[begin SUPPLIED DATA]

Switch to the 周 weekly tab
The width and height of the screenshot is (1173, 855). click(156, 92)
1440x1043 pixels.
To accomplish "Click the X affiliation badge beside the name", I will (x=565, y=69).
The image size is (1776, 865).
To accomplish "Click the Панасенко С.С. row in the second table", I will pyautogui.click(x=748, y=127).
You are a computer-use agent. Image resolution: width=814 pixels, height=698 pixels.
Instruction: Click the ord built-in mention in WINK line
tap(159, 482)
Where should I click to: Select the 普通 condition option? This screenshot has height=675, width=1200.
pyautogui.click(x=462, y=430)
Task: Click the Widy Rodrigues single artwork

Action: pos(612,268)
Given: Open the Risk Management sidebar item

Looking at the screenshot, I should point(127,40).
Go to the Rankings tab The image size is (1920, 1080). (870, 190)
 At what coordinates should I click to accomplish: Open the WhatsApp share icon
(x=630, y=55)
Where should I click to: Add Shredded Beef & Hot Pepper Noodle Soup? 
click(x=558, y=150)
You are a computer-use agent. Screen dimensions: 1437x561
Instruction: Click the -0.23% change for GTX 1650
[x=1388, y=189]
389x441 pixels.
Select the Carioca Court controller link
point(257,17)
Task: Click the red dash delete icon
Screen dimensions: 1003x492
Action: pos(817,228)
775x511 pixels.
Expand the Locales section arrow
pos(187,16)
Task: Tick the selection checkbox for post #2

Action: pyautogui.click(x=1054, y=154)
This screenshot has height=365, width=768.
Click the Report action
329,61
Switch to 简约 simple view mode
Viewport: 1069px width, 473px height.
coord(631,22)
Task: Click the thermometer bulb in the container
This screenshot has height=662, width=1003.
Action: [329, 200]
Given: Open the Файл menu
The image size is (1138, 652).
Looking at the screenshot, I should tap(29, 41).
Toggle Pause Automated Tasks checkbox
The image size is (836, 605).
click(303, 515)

[end SUPPLIED DATA]

WORK TO COMPLETE =>
Can you output the data exactly, everything from the line containing "You are a computer-use agent. Image" down to the line containing "Action: [329, 200]", both of those lines included?

EXERCISE SOLUTION =>
You are a computer-use agent. Image resolution: width=814 pixels, height=698 pixels.
Instruction: Click the ord built-in mention in WINK line
tap(159, 482)
Where should I click to: Select the 普通 condition option? This screenshot has height=675, width=1200.
pyautogui.click(x=462, y=430)
Task: Click the Widy Rodrigues single artwork

Action: pos(612,268)
Given: Open the Risk Management sidebar item

Looking at the screenshot, I should point(127,40).
Go to the Rankings tab The image size is (1920, 1080). (870, 190)
 At what coordinates should I click to accomplish: Open the WhatsApp share icon
(x=630, y=55)
Where should I click to: Add Shredded Beef & Hot Pepper Noodle Soup? 
click(x=558, y=150)
You are a computer-use agent. Screen dimensions: 1437x561
Instruction: Click the -0.23% change for GTX 1650
[x=1388, y=189]
389x441 pixels.
Select the Carioca Court controller link
point(257,17)
Task: Click the red dash delete icon
Screen dimensions: 1003x492
Action: pos(817,228)
775x511 pixels.
Expand the Locales section arrow
pos(187,16)
Task: Tick the selection checkbox for post #2

Action: pyautogui.click(x=1054, y=154)
This screenshot has height=365, width=768.
Click the Report action
329,61
Switch to 简约 simple view mode
Viewport: 1069px width, 473px height.
coord(631,22)
Task: Click the thermometer bulb in the container
This screenshot has height=662, width=1003.
Action: [329, 200]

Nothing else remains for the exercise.